• Ecumenical Women

Sexual violence at forefront of Security Council agenda

Written by: Emily Davila


On June 19, the U.S. used its presidency of the Security Council in June to host a thematic debate on “women, peace and security: sexual violence in situations of armed conflict.” Secretary of State Condoleezza Rice chaired the debate and read the following presidential statement below. Secretary Rice was not the only woman seated around the table, seven others joined her representing their countries, including the Minister of Gender of Liberia, the Baroness of Scotland and the Ambassador of South Africa.


When I, along with the members of the women leaders working

group, first began looking at this issue, we realized that in the

60 years of UN peacekeeping, only seven women had held the

post of Special Representative to the Secretary General. You

immediately took the lead in helping to address that, Mr. Secretary

General. And today, Margrethe Loi of Denmark is now the Special

Representative in Liberia. We applaud you for your commitment and

we look forward to working with you on this critical issue.

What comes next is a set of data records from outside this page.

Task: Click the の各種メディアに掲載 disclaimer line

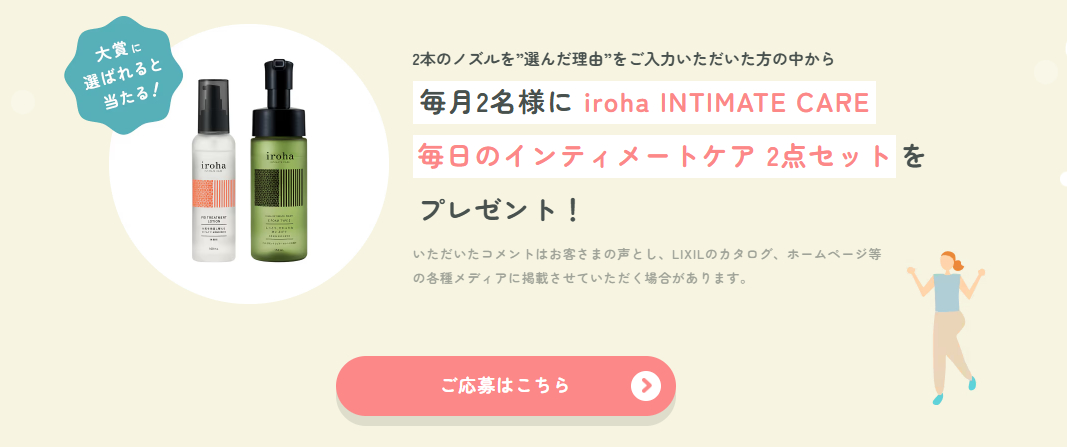Action: click(580, 278)
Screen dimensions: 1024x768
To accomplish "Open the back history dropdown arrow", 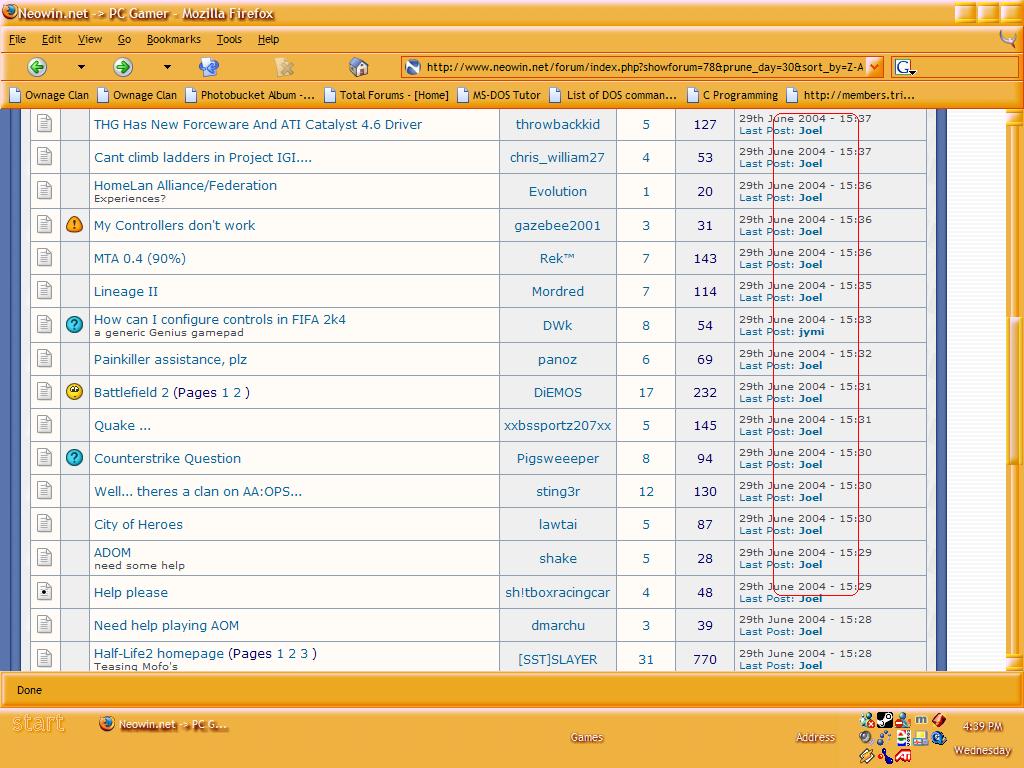I will pos(81,67).

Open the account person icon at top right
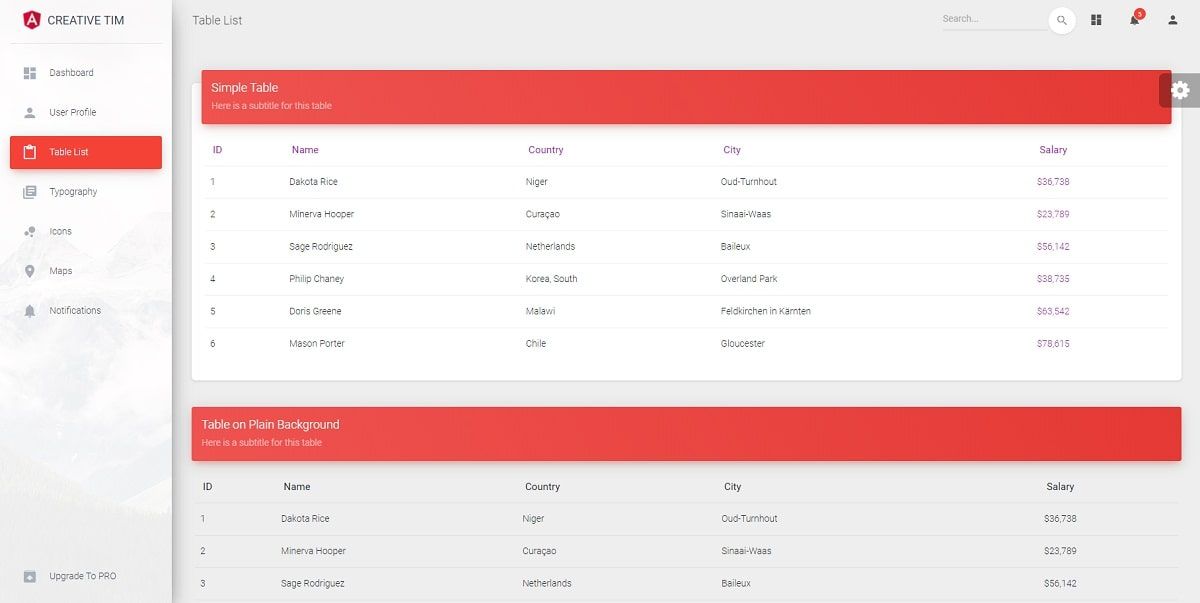point(1171,19)
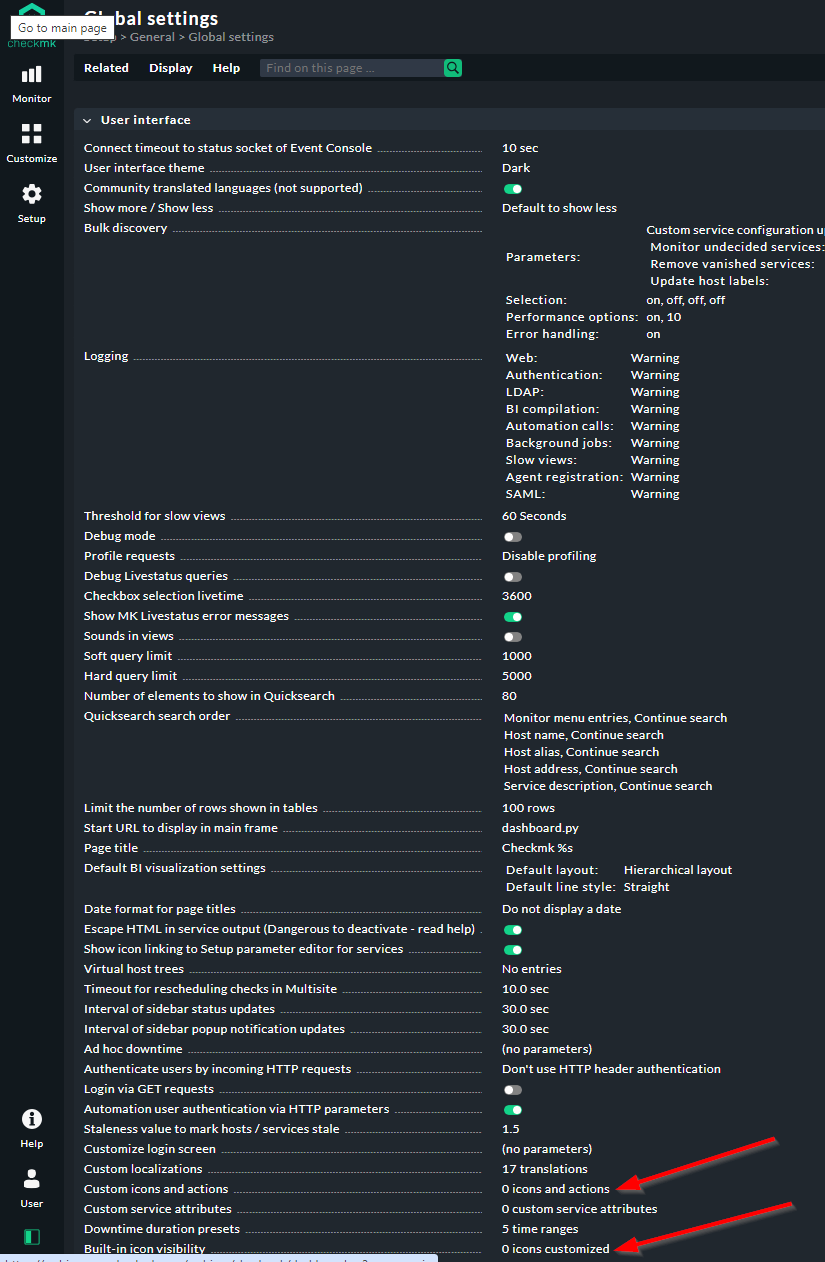Collapse the User interface section
This screenshot has height=1262, width=825.
point(88,119)
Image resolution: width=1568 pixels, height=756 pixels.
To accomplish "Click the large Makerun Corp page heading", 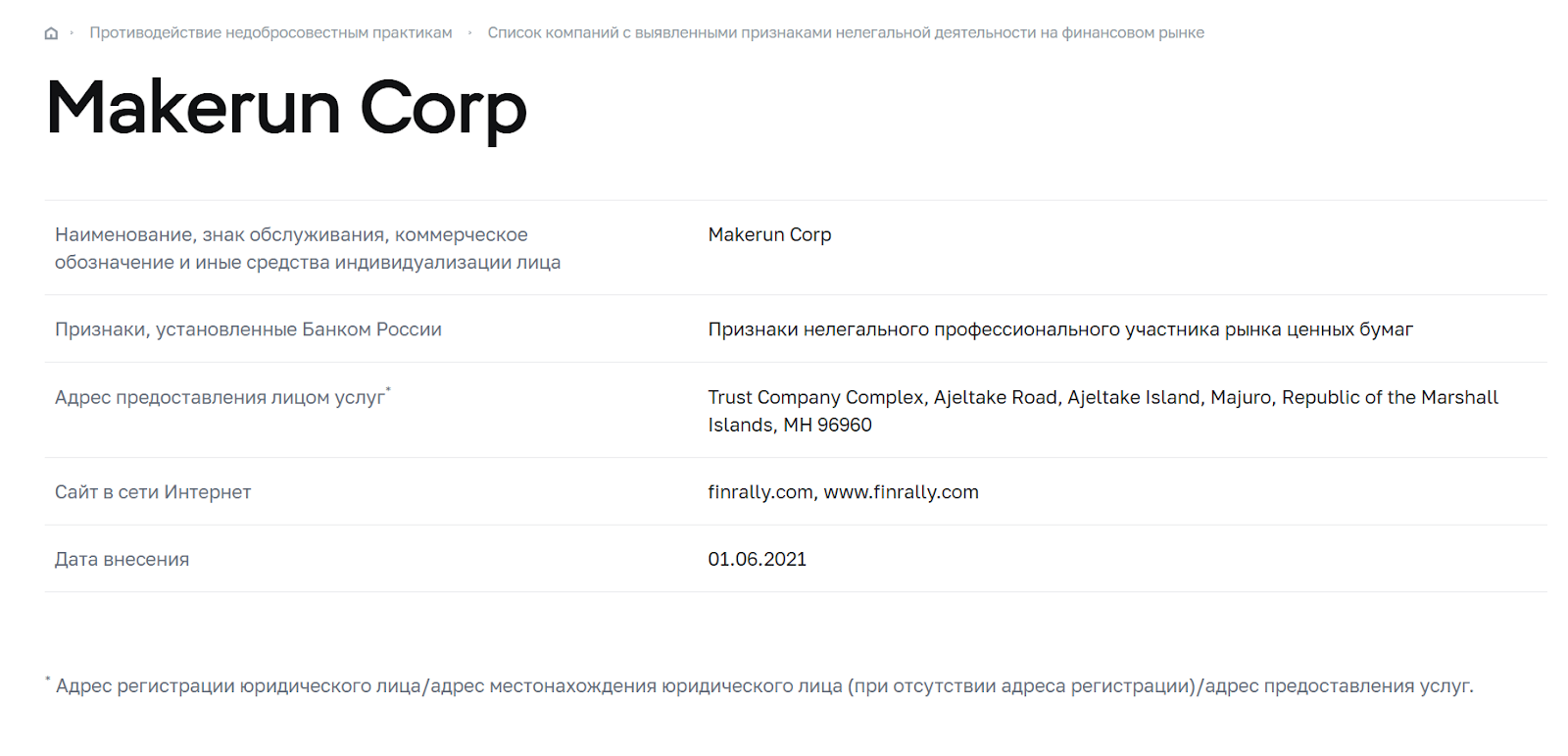I will (x=286, y=108).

I also want to commend all of you here today, my fellow Council

members, and I want to thank a number who have traveled from

very far to show their dedication to this important issue of ending

the use of rape and other forms of sexual violence as instruments

of warfare. Rape is a crime that can never be condones, yet women

and girls in conflict situations around the world have been subjected

to widespread and deliberate acts of sexual violence. As many of you

know, for years, there's been a debate about whether or not sexual

violence against women is a security issue for this forum to address.


The US is expected to introduce a new resolution that builds on the achievements of resolution 1325, focusing on sexual violence. Some speculate that this resolution was inspired by the new documentary, “The Greatest Silence” about rape in the Congo by HBO. The U.S. hosted a showing of the documentary at the UN earlier in the month.


As a precursor to this debate, on May 15, 2008, the US House of Representatives Committee on Foreign Affairs’ Subcommittee on International Organizations, Human Rights, and Oversight held a hearing, “U.N. Security Resolution 1325: Recognizing Women’s Vital Roles in Achieving Peace and Security.” The purpose of the hearing was to inform the House’s debate on House Resolution 146, which calls for US compliance to UN Security Council Resolution 1325 and highlights women’s contributions to peace building and security.